Trend Micro sucks

Security is a delicate topic. A security company has to carry out assessments very carefully. The checks have to be accurate. False negatives, of course, render the service useless. False positives are a danger for the one who is falsely incriminated. So, there goes a big responsibility along with those security warnings.

In the online world, there are several companies, which judge the security of websites. Trend Micro for instance. And as far as I can tell, they do a miserable job. On November 18th, I was told by a friend on Twitter, that they have issued a warning about my website. There had been a already solved problem with one download file on my page.

An app is suspicious because it features Chinese texts?

In September, Swiss domain registration agency Switch had triggered an alarm because of the Chinese version of the game. In Switzerland, a new law makes it possible to remove infected sites for five days from the domain name servers, if the problem is not removed within a week.

The Chinese version of Classic Clickomania available on this site had always been clean. A Chinese user of the game compiled the version for me and it used a particular compression method. And those obviously rather particular traits caused the alarm. The file was not altered since I uploaded it eight years ago. Since then it was widely in use and never caused any harm. I ran the file on my system not detecting any problem at all. I removed it from the server anyway, because I could not make it look any safer and I did not want it to damage the reputation of my site.

Safe again

After the file was gone, all the services considered my website as safe again. So, I guessed that TrendMicro would cancel the warning after a recheck. It took them more than a month to carry out the recheck, and they told me, that the “the result is still a disease vector”. There is no further explanation, and the email offers only a useless link to a general contact page.

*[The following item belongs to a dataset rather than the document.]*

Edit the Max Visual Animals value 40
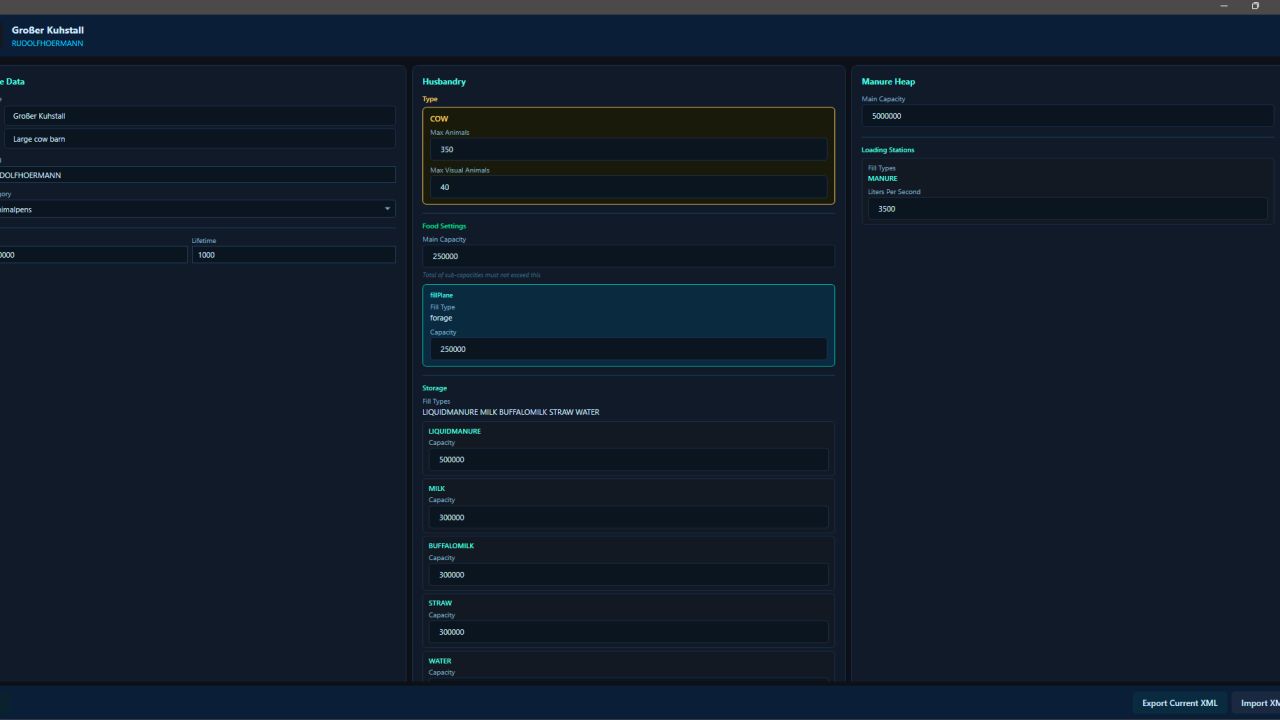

Bad enough that I have to learn from Twitter that they’re telling people through their software not to visit my site. Even worse that they do not offer me any information about the problem and that it takes them more than a month to reevaluate a site. This does not increase security, but it poses a threat to website operators like me.

It is important for us webmasters to keep our sites clean. Obviously. But it is the duty of security companies like TrendMicro, not to carelessly issue weak warnings. Even more important.